(Saved data entries)

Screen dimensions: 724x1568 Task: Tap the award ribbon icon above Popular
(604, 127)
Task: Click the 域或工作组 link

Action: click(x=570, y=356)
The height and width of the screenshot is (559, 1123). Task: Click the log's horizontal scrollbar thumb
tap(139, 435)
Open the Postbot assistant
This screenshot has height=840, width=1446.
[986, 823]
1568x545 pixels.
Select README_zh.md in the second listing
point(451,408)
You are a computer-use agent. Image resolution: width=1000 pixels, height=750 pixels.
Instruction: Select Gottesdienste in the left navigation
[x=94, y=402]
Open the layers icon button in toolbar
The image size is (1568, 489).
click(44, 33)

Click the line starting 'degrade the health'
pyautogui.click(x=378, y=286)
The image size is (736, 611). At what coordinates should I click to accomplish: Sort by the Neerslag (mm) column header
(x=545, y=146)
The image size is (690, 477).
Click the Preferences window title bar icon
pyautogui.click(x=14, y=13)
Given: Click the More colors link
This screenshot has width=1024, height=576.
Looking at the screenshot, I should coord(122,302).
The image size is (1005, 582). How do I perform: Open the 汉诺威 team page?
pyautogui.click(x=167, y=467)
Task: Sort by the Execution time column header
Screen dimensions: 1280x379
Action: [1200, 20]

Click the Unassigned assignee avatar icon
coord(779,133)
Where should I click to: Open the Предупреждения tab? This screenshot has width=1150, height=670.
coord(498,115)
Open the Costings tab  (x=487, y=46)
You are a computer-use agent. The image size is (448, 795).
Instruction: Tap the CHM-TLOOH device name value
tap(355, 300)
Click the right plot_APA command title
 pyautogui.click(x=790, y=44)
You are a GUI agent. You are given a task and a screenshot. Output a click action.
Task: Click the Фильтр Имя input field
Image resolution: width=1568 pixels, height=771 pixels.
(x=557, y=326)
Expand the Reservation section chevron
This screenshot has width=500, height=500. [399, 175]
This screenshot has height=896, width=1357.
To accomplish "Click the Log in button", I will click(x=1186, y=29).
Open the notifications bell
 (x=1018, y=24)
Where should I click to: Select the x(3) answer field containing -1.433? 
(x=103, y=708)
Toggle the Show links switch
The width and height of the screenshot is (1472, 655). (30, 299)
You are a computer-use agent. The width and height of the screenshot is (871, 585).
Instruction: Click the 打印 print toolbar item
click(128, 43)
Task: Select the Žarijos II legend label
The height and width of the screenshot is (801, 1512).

■ **WORK TO BE COMPLETED**: Down to the last line, repeat the data exactly.

■ **PROBLEM SOLUTION**:
Screen dimensions: 724x1568 Task: Tap the award ribbon icon above Popular
(604, 127)
Task: Click the 域或工作组 link

Action: click(x=570, y=356)
The height and width of the screenshot is (559, 1123). Task: Click the log's horizontal scrollbar thumb
tap(139, 435)
Open the Postbot assistant
This screenshot has height=840, width=1446.
[986, 823]
1568x545 pixels.
Select README_zh.md in the second listing
point(451,408)
You are a computer-use agent. Image resolution: width=1000 pixels, height=750 pixels.
Instruction: Select Gottesdienste in the left navigation
[x=94, y=402]
Open the layers icon button in toolbar
The image size is (1568, 489).
click(44, 33)

Click the line starting 'degrade the health'
pyautogui.click(x=378, y=286)
The image size is (736, 611). At what coordinates should I click to accomplish: Sort by the Neerslag (mm) column header
(x=545, y=146)
The image size is (690, 477).
Click the Preferences window title bar icon
pyautogui.click(x=14, y=13)
Given: Click the More colors link
This screenshot has width=1024, height=576.
Looking at the screenshot, I should coord(122,302).
The image size is (1005, 582). How do I perform: Open the 汉诺威 team page?
pyautogui.click(x=167, y=467)
Task: Sort by the Execution time column header
Screen dimensions: 1280x379
Action: [1200, 20]

Click the Unassigned assignee avatar icon
coord(779,133)
Where should I click to: Open the Предупреждения tab? This screenshot has width=1150, height=670.
coord(498,115)
Open the Costings tab  (x=487, y=46)
You are a computer-use agent. The image size is (448, 795).
Instruction: Tap the CHM-TLOOH device name value
tap(355, 300)
Click the right plot_APA command title
 pyautogui.click(x=790, y=44)
You are a GUI agent. You are given a task and a screenshot. Output a click action.
Task: Click the Фильтр Имя input field
Image resolution: width=1568 pixels, height=771 pixels.
(x=557, y=326)
Expand the Reservation section chevron
This screenshot has width=500, height=500. [399, 175]
This screenshot has height=896, width=1357.
To accomplish "Click the Log in button", I will click(x=1186, y=29).
Open the notifications bell
 (x=1018, y=24)
Where should I click to: Select the x(3) answer field containing -1.433? 
(x=103, y=708)
Toggle the Show links switch
The width and height of the screenshot is (1472, 655). (30, 299)
You are a computer-use agent. The width and height of the screenshot is (871, 585).
Instruction: Click the 打印 print toolbar item
click(128, 43)
Task: Select the Žarijos II legend label
The height and width of the screenshot is (801, 1512).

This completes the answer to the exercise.